--- Data excerpts Enclosed Below ---

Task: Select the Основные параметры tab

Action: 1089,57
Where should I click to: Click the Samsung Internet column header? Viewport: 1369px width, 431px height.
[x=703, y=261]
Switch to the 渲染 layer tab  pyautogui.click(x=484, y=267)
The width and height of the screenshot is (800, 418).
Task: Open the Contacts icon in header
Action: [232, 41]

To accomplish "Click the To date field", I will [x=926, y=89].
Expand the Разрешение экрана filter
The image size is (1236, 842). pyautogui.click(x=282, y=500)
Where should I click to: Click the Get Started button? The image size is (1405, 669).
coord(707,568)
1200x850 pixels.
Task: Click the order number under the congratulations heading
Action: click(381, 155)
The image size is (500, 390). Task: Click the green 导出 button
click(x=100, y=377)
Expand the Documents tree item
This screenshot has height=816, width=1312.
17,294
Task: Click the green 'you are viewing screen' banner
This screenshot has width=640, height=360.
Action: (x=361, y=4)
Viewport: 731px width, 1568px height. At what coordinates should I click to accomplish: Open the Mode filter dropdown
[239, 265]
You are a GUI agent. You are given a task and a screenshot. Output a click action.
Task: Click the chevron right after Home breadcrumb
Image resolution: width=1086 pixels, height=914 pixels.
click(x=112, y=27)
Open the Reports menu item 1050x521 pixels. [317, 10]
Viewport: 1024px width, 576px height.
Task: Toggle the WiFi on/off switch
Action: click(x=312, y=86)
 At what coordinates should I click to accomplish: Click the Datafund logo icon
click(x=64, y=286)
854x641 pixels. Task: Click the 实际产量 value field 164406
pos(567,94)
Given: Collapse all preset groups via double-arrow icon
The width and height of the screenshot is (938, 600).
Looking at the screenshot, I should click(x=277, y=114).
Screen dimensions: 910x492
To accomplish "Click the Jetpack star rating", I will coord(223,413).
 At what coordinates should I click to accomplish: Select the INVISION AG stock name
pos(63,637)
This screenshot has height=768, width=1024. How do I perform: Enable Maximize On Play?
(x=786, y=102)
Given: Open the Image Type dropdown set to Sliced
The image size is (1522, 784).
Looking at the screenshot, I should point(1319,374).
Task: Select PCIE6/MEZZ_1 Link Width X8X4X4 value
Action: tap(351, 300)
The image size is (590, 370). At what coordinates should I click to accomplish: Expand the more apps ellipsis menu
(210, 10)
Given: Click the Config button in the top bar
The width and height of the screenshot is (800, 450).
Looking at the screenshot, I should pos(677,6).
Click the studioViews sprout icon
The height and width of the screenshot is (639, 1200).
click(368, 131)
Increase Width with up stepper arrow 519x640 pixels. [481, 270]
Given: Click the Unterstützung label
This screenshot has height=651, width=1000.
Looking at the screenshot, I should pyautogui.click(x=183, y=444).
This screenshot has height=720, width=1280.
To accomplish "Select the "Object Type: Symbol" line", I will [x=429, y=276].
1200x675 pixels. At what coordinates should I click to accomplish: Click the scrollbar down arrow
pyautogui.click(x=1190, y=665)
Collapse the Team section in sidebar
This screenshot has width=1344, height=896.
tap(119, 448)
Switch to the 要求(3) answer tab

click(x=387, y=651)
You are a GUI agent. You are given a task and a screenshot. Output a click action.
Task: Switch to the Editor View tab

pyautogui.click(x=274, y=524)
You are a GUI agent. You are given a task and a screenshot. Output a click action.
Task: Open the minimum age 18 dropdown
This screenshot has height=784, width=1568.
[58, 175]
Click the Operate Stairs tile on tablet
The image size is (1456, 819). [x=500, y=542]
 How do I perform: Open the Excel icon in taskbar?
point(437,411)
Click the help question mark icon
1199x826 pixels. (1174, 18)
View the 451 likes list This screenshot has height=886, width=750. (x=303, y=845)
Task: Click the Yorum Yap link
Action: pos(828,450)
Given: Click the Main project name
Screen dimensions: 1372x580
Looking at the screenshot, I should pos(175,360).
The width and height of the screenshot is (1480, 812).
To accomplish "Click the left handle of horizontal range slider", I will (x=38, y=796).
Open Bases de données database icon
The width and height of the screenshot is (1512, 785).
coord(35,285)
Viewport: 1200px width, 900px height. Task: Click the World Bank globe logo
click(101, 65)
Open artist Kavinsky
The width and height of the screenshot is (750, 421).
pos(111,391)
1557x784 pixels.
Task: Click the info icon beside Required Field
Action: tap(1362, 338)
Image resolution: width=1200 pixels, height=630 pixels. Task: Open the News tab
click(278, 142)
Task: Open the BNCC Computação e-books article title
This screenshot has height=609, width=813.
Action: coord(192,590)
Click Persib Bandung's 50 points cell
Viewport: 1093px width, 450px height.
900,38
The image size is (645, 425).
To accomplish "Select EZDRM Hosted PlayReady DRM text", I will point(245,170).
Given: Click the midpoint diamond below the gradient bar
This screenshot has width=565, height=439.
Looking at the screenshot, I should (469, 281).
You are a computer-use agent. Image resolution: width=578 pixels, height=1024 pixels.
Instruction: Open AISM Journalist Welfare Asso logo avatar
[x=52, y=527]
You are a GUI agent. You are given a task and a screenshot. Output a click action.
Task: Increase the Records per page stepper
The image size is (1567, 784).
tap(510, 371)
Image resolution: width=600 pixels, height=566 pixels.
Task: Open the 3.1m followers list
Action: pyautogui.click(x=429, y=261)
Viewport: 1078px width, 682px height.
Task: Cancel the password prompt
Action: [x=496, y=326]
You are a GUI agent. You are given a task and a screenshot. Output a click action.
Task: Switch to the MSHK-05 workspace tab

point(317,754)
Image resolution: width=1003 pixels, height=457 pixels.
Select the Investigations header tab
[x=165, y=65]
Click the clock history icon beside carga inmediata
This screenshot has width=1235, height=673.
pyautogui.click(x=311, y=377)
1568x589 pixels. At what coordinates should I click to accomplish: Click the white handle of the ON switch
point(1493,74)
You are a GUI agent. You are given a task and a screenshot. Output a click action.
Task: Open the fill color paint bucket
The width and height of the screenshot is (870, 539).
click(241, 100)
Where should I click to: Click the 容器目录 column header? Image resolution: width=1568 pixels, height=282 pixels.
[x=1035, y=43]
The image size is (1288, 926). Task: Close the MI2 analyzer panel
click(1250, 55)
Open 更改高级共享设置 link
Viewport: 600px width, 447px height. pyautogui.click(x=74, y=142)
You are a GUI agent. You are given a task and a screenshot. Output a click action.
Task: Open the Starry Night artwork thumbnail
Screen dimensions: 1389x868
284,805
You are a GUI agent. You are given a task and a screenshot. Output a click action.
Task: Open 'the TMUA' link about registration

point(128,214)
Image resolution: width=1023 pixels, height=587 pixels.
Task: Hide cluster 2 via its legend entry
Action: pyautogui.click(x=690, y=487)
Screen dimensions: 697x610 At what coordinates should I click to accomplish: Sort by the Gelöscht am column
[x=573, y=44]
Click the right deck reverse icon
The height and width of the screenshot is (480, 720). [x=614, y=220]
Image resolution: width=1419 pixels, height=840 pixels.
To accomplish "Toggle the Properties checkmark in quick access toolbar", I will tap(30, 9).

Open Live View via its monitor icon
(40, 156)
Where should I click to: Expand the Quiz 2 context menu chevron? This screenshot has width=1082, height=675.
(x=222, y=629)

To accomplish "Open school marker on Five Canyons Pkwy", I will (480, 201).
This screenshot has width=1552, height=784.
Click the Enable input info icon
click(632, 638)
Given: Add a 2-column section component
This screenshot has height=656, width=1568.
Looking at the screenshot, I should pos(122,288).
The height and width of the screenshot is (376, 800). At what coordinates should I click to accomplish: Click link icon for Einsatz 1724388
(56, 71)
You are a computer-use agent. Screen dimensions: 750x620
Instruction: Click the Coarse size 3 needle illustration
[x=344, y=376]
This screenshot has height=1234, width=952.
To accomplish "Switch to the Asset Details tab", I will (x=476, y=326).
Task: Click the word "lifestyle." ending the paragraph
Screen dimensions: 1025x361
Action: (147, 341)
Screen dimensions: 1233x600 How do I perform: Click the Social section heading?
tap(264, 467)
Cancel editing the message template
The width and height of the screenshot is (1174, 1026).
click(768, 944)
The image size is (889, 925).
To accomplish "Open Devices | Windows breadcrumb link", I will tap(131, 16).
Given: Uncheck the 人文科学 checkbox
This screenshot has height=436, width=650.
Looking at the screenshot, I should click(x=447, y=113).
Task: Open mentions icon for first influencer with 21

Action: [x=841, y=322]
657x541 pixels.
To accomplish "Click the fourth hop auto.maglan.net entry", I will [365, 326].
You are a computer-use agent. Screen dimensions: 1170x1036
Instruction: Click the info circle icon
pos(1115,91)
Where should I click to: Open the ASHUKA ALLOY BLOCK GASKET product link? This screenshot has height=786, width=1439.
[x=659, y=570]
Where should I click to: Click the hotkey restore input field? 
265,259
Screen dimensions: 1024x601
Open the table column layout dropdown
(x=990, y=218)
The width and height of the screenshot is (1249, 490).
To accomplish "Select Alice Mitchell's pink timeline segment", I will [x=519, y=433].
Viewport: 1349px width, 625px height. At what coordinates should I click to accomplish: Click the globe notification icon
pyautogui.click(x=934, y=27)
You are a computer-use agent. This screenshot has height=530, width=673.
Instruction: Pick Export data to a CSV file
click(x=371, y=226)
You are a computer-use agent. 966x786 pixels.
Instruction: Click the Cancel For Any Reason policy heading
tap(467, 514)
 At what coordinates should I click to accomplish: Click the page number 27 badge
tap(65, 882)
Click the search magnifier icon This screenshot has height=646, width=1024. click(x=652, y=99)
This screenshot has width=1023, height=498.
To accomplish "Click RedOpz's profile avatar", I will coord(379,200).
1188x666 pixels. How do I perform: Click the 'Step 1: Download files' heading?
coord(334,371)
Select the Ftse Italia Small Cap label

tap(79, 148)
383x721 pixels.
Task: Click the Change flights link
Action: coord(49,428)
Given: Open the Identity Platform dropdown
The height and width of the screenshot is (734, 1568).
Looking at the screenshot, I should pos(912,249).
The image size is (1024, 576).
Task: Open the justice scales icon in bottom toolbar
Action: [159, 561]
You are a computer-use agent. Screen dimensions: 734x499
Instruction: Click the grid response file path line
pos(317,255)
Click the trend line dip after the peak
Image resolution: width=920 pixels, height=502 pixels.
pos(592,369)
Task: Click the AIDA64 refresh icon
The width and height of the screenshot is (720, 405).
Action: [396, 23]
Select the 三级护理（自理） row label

--- End of Enclosed Data excerpts ---

- [About this task]
Whenever the word "breadcrumb" appears in a line above, copy that line.

- [Response to this task]
Task: Click the chevron right after Home breadcrumb
To accomplish "Open Devices | Windows breadcrumb link", I will tap(131, 16).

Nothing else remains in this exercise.